SSL Client Certificate Authentication

What you’ll learn

  • How to test servers that use SSL/TLS client certificate authentication with Artillery

Overview

This plugin is part of Artillery Pro and does not need to be installed separately.

Client certificate authentication is a mechanism to restrict access to HTTP resources to clients that possess a certificate.
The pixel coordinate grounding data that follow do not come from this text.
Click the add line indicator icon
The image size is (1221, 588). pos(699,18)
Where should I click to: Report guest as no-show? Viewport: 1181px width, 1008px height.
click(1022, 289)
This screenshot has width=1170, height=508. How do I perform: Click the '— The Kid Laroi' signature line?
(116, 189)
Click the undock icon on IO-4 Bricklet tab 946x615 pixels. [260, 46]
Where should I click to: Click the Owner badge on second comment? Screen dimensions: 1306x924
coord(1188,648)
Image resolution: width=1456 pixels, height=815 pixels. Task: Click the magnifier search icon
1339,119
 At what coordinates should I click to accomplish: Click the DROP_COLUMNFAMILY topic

This authentication method is frequently employed in enterprise applications.

Basic Configuration

To configure SSL client authentication provide the key and the certificate to be used in TLS settings and enable the SSL client auth plugin in config:

config:
  target: "https://example.com"
  tls:
    # Can useful for testing, should not be used in production:
    rejectUnauthorized: false
    # Specify client key and certificate:
    client:
      key: "./client-key.pem"
      cert: "./client-crt.pem"
  # Enable the plugin:
  plugins:
    http-ssl-auth: {}

Once configured, all requests will use the provided key and certificate for authentication.

PEM key password

You can provide a password for the key with the passphrase option:

config:
  target: "https://example.com"
  tls:
    rejectUnauthorized: false
    client:
      key: "./client-key.pem"
      cert: "./client-crt.pem"
      passphrase: "mysecretpassword"
  plugins:
    http-ssl-auth: {}

Disabling SSL auth selectively

To specify that a request should not use SSL client auth, set sslAuth to false:

  - flow:
      - get:
          url: "https://example.com/some/url"
          sslAuth: false # ignore SSL client auth settings